* Start Data section *
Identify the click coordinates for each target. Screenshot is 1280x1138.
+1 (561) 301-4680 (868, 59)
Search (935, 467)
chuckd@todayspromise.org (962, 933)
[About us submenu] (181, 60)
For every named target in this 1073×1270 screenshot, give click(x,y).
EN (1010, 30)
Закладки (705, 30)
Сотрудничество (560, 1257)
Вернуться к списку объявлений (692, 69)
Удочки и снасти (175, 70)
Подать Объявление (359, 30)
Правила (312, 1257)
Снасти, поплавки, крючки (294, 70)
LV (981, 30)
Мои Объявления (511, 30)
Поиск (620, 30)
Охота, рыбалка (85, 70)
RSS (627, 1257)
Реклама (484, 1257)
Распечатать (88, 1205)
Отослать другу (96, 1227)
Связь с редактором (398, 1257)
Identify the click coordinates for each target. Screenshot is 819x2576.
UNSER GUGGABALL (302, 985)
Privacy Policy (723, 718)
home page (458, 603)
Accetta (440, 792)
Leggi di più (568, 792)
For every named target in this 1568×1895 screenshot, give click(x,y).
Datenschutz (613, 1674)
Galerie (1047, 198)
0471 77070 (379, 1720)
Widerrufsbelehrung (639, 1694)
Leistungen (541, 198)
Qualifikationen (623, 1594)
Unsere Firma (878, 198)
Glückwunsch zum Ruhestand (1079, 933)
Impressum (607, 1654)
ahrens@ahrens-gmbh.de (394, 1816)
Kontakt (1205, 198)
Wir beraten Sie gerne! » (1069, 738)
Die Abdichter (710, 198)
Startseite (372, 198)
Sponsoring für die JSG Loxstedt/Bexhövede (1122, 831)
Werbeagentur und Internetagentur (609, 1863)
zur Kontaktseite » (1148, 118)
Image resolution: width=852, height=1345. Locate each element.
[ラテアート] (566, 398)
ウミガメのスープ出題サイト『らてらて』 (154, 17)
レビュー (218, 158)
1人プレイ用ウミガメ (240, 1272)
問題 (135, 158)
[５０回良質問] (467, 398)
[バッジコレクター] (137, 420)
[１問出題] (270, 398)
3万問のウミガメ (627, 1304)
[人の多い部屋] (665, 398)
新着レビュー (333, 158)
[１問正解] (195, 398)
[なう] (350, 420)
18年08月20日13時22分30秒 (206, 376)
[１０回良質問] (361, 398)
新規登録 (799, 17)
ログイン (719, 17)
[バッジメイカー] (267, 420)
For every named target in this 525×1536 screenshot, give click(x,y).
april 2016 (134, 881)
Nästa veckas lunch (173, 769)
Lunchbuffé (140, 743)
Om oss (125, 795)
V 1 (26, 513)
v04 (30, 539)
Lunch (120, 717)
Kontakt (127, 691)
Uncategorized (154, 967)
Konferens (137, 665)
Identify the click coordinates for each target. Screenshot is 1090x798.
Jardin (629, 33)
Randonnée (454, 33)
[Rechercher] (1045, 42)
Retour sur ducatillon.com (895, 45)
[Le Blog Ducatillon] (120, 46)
* End Data section *
● Instructions for the task: Lay out the stretch of the data from the line containing "For every named target in this 525×1536" through the end of the data as a numbered list, leaving out any blank lines.

● Problem solution:
1. For every named target in this 525×1536 screenshot, give click(x,y).
2. april 2016 (134, 881)
3. Nästa veckas lunch (173, 769)
4. Lunchbuffé (140, 743)
5. Om oss (125, 795)
6. V 1 (26, 513)
7. v04 (30, 539)
8. Lunch (120, 717)
9. Kontakt (127, 691)
10. Uncategorized (154, 967)
11. Konferens (137, 665)
12. Identify the click coordinates for each target. Screenshot is 1090x798.
13. Jardin (629, 33)
14. Randonnée (454, 33)
15. [Rechercher] (1045, 42)
16. Retour sur ducatillon.com (895, 45)
17. [Le Blog Ducatillon] (120, 46)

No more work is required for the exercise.